### [YOUR OBJECTIVE]
Among the entries below, count the lines with "agent" in them and state the total without comment.

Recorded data

<<<<

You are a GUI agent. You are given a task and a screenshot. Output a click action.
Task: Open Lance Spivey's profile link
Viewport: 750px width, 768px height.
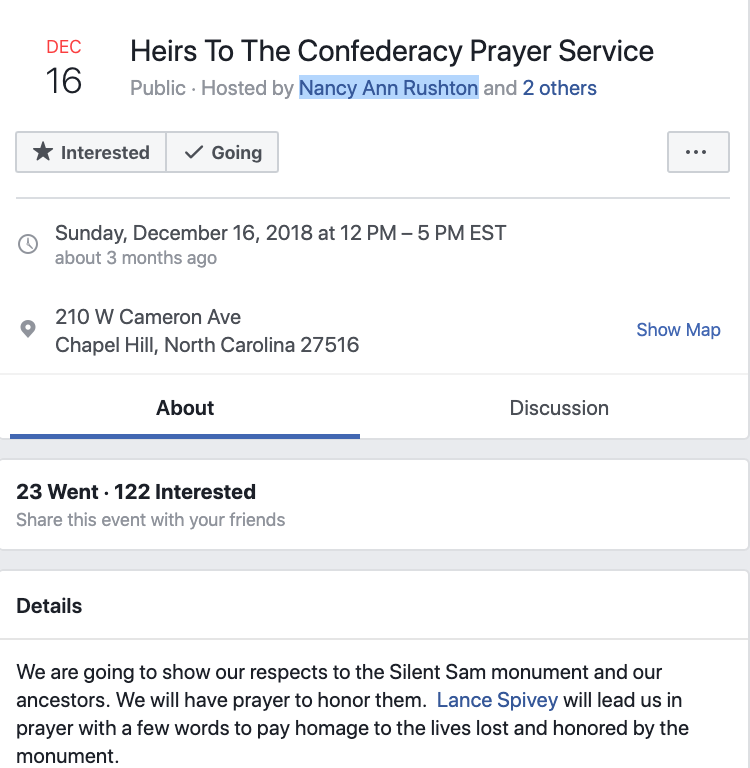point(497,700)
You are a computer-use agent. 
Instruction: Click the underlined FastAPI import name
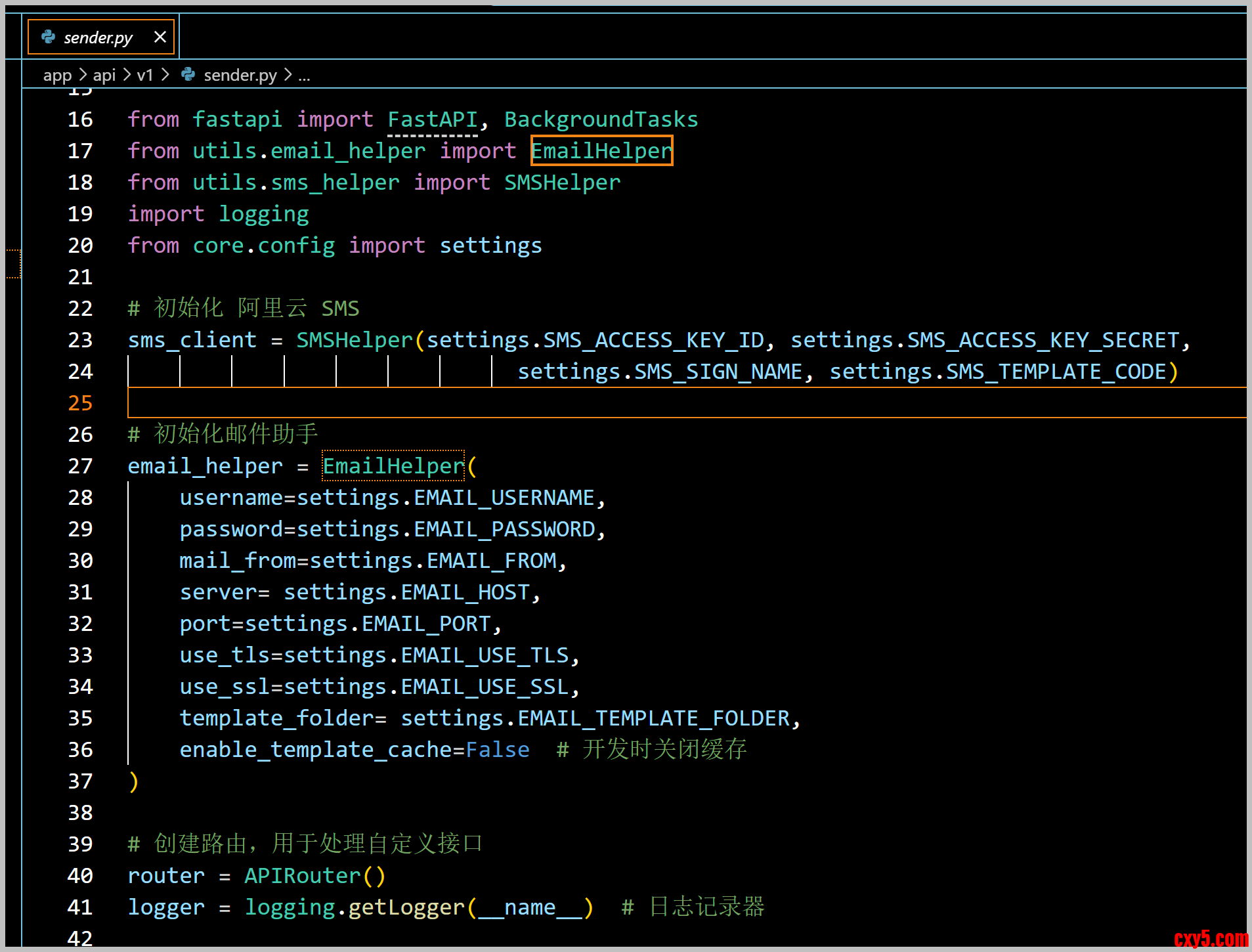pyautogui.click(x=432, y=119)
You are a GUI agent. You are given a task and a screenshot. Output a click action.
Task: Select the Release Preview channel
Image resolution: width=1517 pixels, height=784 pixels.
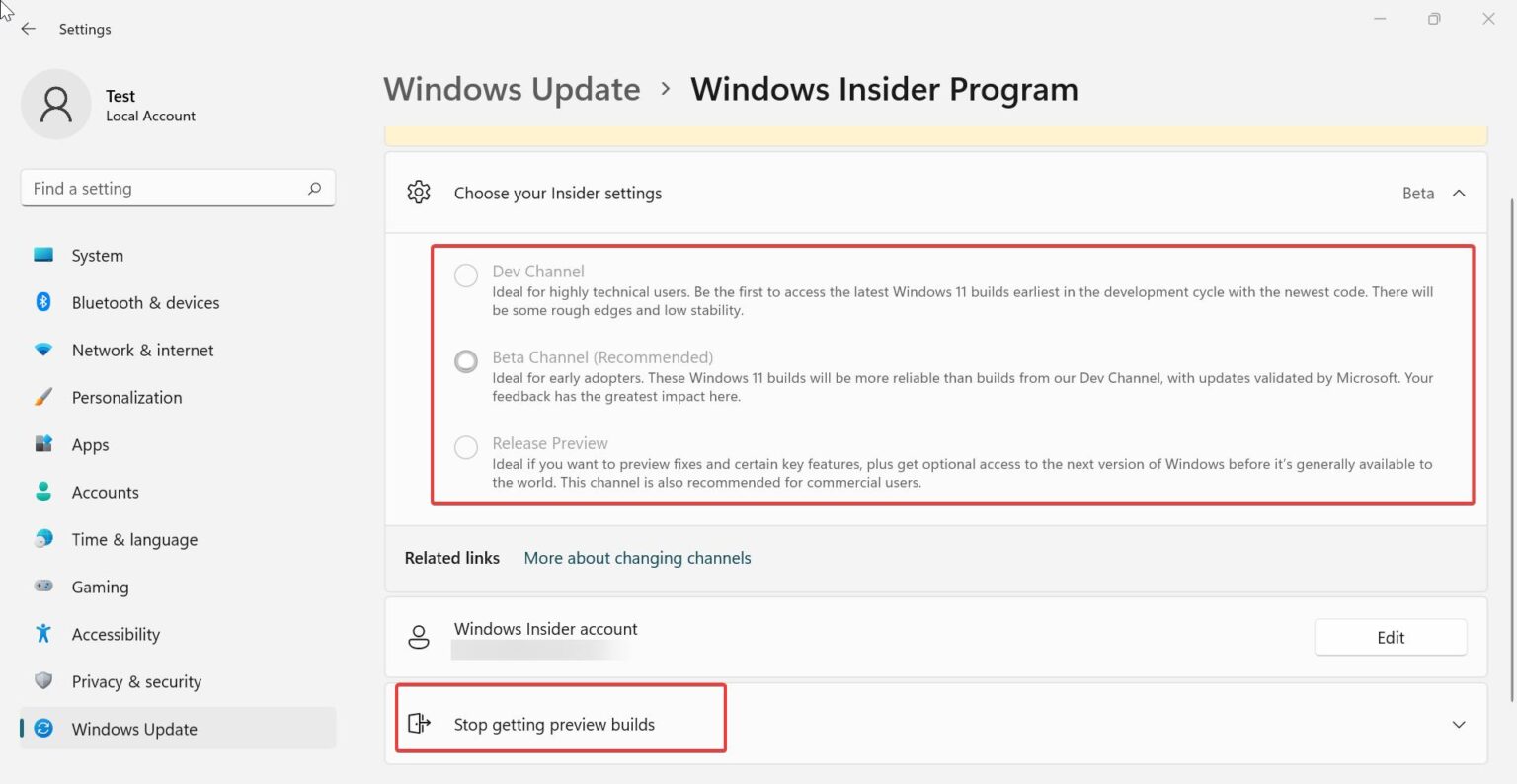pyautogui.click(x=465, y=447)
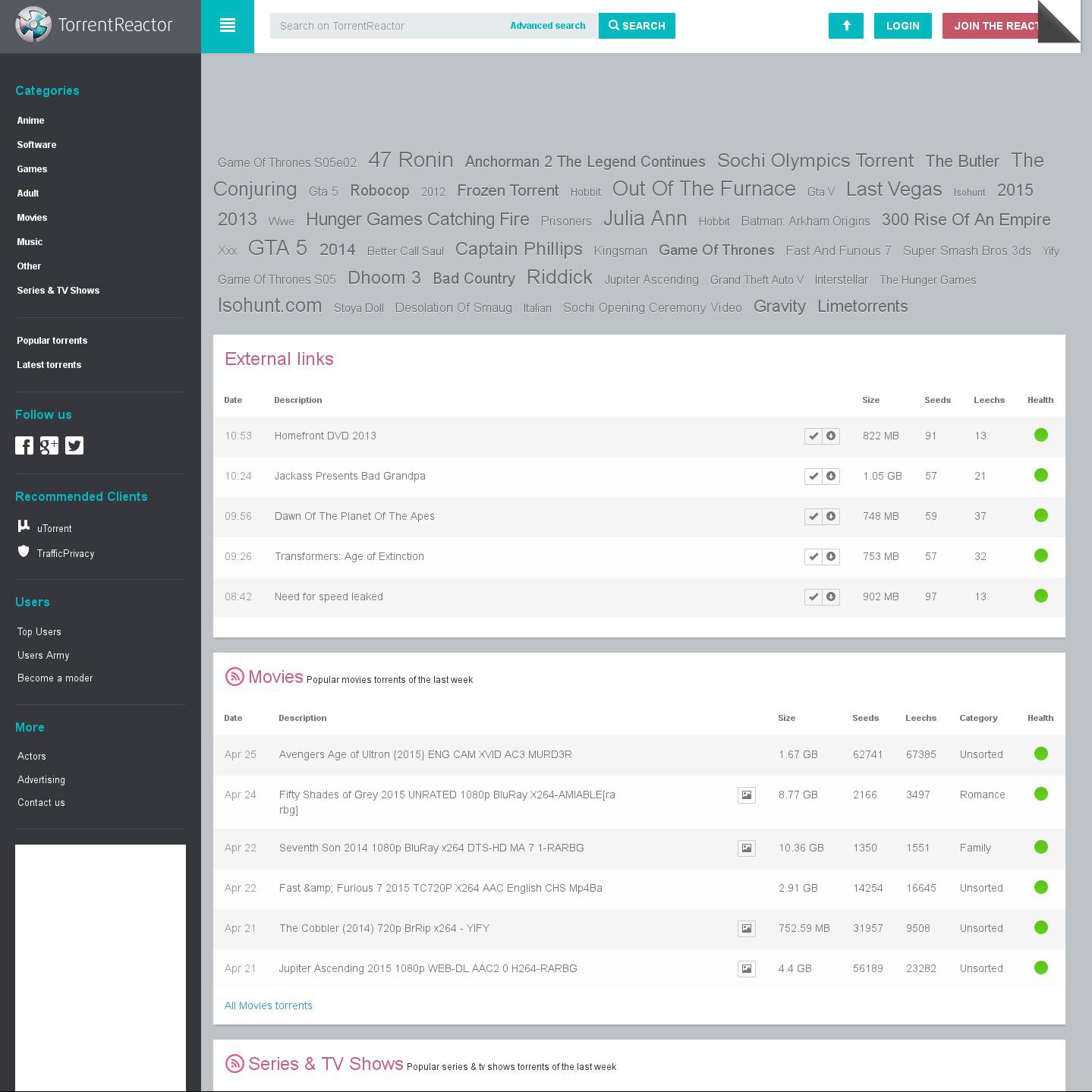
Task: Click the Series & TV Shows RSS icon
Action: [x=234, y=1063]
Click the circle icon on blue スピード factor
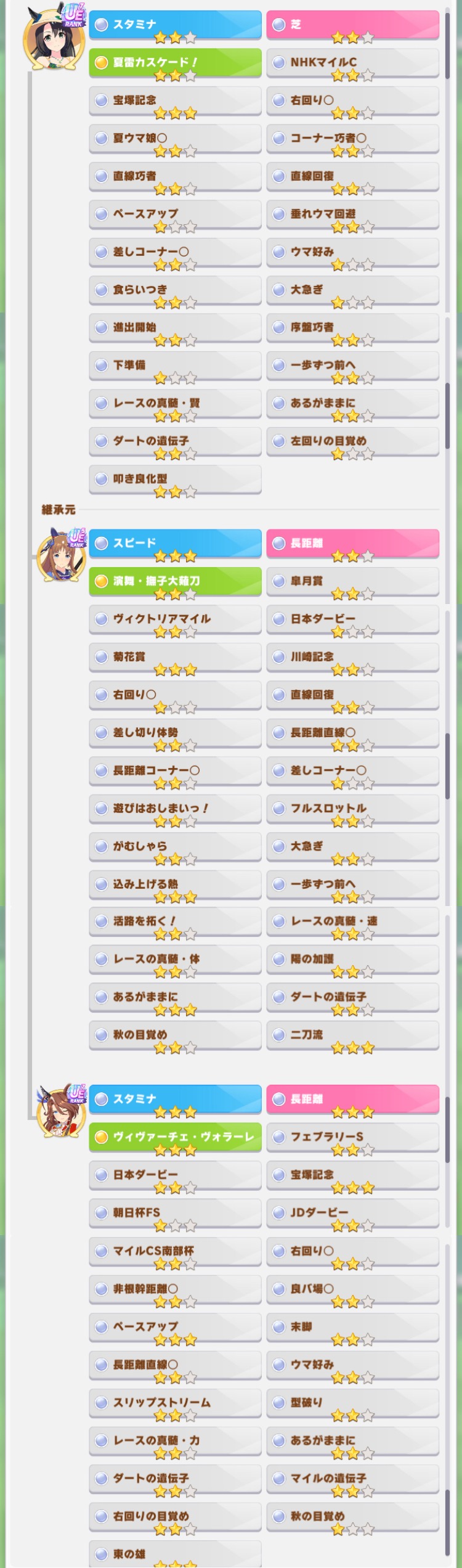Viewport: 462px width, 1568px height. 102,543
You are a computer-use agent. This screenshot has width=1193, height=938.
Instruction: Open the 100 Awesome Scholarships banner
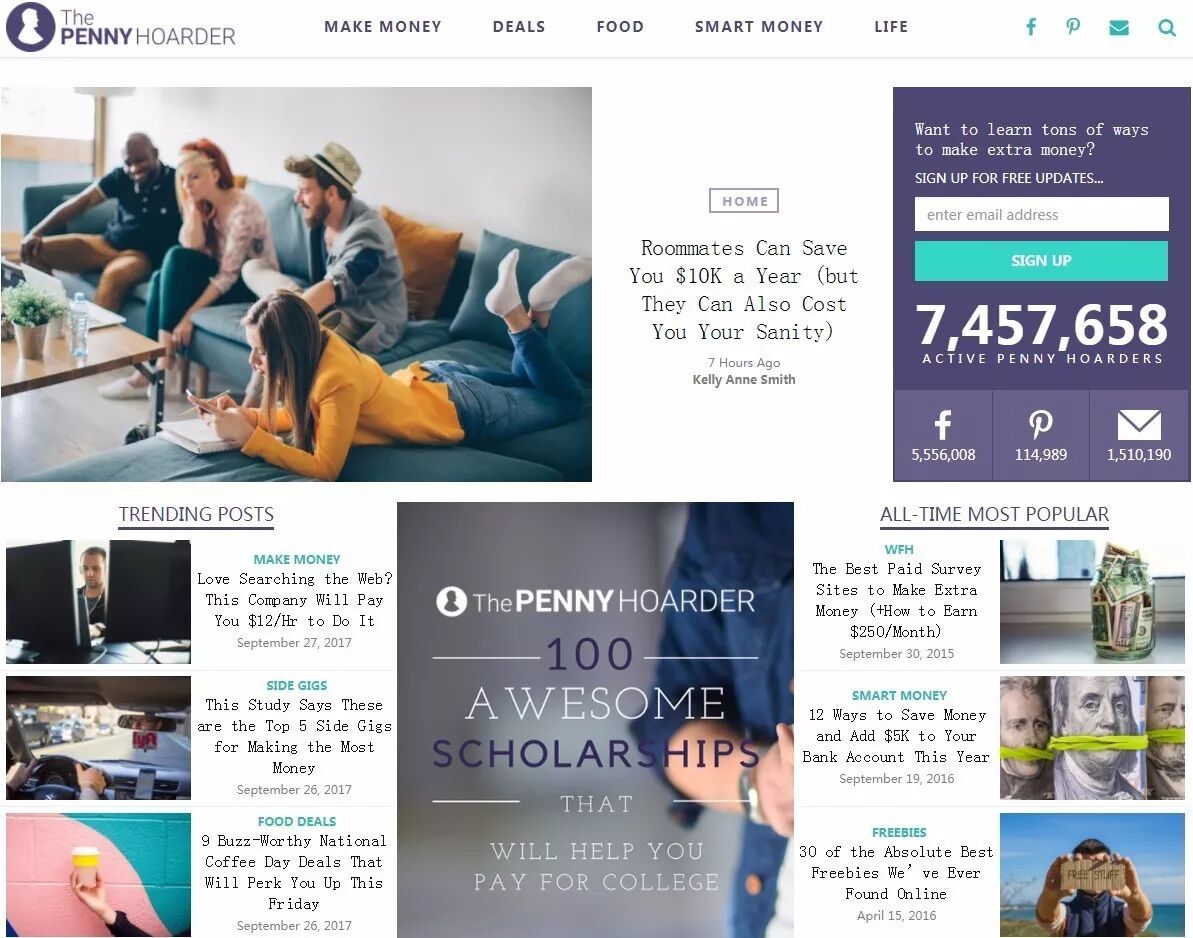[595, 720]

>>>>

### [EXERCISE RESULT]
4